* _提示文書_:
PROMETHEUS40 cmd

Prometheus / PromQL / Alertmanager チート集

prometheus.yml、service discovery、relabel、PromQL の rate・集計・関数、recording/alert rule、Alertmanager ルーティングを整理したチート集。

更新日: 2026-05-29
参照範囲: 公式ドキュメント / man page / 主要ベンダーCLI
対象実装: 主要 Linux / BSD / ネットワーク機器 CLI の一般的な実装
免責: OS とバージョン差分は実環境で確認してください。

このチートシートの使いどころ

Prometheus / PromQL / Alertmanager チート集は、prometheus.yml、service discovery、relabel、PromQL の rate・集計・関数、recording/alert rule、Alertmanager ルーティングを整理したチート集。対象は公式ドキュメント、man page、主要ベンダー CLI で確認できる現行の一般的な実装です。カテゴリはprometheus.yml、PromQL 基本、PromQL 集計・関数、recording-alert rule、Alertmanagerを中心に、40件のコマンドや値を用途別に引けます。障害調査、設定変更前の確認、作業メモ作成で、Prometheus、PromQL、Alertmanager、monitoring、監視に関連する操作を短時間で探すために使います。

40 / 40

scrape_configs static

静的 target を scrape する。

Example

scrape_configs:
- job_name: node
  static_configs:
  - targets: ["node1.example.com:9100", "node2.example.com:9100"]

relabel_configs keep

ラベル条件で target を残す。

Example

relabel_configs:
- source_labels: [__meta_kubernetes_namespace]
  regex: prod
  action: keep

relabel_configs replace

meta label を通常 label に移す。

Example

relabel_configs:
- source_labels: [__address__]
  target_label: instance
  regex: "(.+):9100"

metric_relabel_configs drop

不要メトリクスを取り込み前に捨てる。

記録データ:

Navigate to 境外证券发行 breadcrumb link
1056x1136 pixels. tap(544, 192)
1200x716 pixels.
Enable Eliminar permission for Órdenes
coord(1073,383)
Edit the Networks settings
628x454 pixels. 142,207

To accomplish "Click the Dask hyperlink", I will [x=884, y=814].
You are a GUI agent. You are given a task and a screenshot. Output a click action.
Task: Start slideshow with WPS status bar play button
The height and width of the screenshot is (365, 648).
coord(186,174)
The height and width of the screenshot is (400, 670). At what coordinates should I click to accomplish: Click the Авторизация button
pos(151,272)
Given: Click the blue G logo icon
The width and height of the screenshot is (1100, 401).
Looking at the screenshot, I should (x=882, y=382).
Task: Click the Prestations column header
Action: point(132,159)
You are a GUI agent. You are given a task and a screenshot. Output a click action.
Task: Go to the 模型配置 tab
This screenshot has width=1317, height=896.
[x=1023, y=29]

* _実施課題_:
#1 Prometheus チート集によると、コマンドや値は何件収録されていますか。
#2 次の記述 (a)、(b)、(c) がそれぞれ Prometheus チート集の内容と一致するかを判断してください。(a) relabel_configs keep は、ラベル条件で target を残す。(b) metric_relabel_configs drop は、不要メトリクスを取り込み後に捨てる。(c) 更新日は 2026-05-29 である。

* _回答_:
#1 40件です。

#2
(a) はい。「ラベル条件で target を残す。」
(b) いいえ。「不要メトリクスを取り込み前に捨てる。」
(c) はい。「更新日: 2026-05-29」